Guest post by:
Sanjay Mishra, MS, PhD
Research Associate, Warren Alpert Medical School
Research Program Manager, Center for Clinical Cancer Informatics and Data Science (CCIDS), Lifespan Cancer Institute, Rhode Island Hospital
Coordinator, COVID-19 and Cancer Consortium (CCC19.org)
https://vivo.brown.edu/display/smishr36
Jeremy L. Warner MD, MS, FAMIA, FASCO
Professor of Medicine
Associate Director of Data Science, Legorreta Cancer Center
Director, Brown/Lifespan Center for Clinical Cancer Informatics and Data Science (CCIDS)
Director, COVID-19 and Cancer Consortium (CCC19) Research Coordinating Center
Deputy Editor and Chief Software Architect, HemOnc.org
https://vivo.brown.edu/display/jwarne11
Why HemOnc.org?

The landscape of treatment and management of cancer has been rapidly expanding for decades. The number of anticancer drugs approved by the US Food and Drug Administration (FDA) and its global counterparts have grown exponentially in recent years. Not only have the approvals by regulators become narrow in scope, but the therapies are also widely prescribed off-label compared to what is approved. So, physicians, nurses, pharmacists, cost payers, software vendors, and patients need to timely and accurately track vast amounts of information about dosages, regimens, and toxicities.
Recognizing this need, Peter C. Yang, MD created HemOnc.org as a collaborative wiki of chemotherapy information in November 2011. At the outset, we believed that the format of a Wiki, made popular by Wikipedia, was the perfect platform. It is relatively easy to update contents of a Wiki in real-time from virtually any computer with internet access, which lowers the barrier in open exchange of information and collaboration. Despite flexibility of content editing, Wikis retain past versions of pages, which allows for auditing, reversal of errors, and attribution of contributions. Further, Wikis are excellent in internally cross-linking pages to one another, which facilitates searching for information and navigation between pages. Most importantly, wikis are easy to set up, very low cost to maintain, and accessible to anyone anywhere in the world. The low cost obviates the need to seek advertisers, and HemOnc.org has been ad-free since inception.
Free and Open
As an Open Source knowledge base, HemOnc.org has remained committed to stay free and open to all users, regardless of nationality, with links provided for non-paywalled literature sources whenever possible. No registration is required to peruse the content.
Use and Review
Through the sustained progress of content additions over more than a decade, HemOnc.org is now the largest freely available medical wiki of interventions, regimens, and general information relevant to the fields of hematology and oncology. It is designed for easy use and intended for healthcare professionals, although the content is also of interest to patients themselves. While the site provides quick references to the primary literature and other useful resources, it should not be used as a substitute for formal medical training, may never be used as a substitute for independent clinical judgment, and offers no medical advice. Content on HemOnc.org is added by hematology & oncology professionals and undergoes continuous peer review. While any healthcare professional can freely sign up to contribute; the accuracy and completeness of content is moderated and overseen by an Editorial Board now composed of more than 50 members, the majority of which are board-certified hematologists and/or oncologists (adult and pediatric).
Volume and Traffic
As of October 2023, the HemOnc.org wiki has 1349 content pages covering 187 disease entities under the broad umbrella of hematology/oncology, with over one million lines of content that describes 749 drug pages and 317 treatment regimen pages. Overall, there are 4713 regimens, with 6056 variants such as minor dosing differences on HemOnc.org that are supported by 7356 linked and annotated references to their respective trials.

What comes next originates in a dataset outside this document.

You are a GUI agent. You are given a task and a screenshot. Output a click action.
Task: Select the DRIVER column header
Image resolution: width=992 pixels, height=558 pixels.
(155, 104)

This has made HemOnc.org the go-to resource for medical doctors, especially trainees, and pharmacists, besides nurses, researchers, and patients. The website gets about 25,000-30,000 visitors per month, half of which are returning users. Due to the open nature of the wiki, we do not and cannot track all site visits, but we know that HemOnc.org has had at least 1000 visits from each of over 71 countries, and has been accessed from more than 220 countries and territories so far.
Clinical Resource and Knowledge Base
HemOnc.org’s mission is to become a repository of all approved systemic anticancer therapy agents and supportive medications used in the fields of hematology/oncology since their inception in the 1940s. As a compendium of all standard-of-care systemic anticancer regimens, we aggregate and provide references to primary literature, their PubMed links and direct links to abstracts and full articles. HemOnc.org provides links to existing resources such as guidelines, information about prognosis, clinical calculators, staging, and patient resources classified by cancer subtypes. Beyond providing a clinical resource, the vast content of HemOnc.org now forms the basis of a formalized ontology of anticancer drugs and regimens called HemOnc. This knowledge base has been used in multiple research projects and is available in part to anybody and in full to academic and noncommercial users.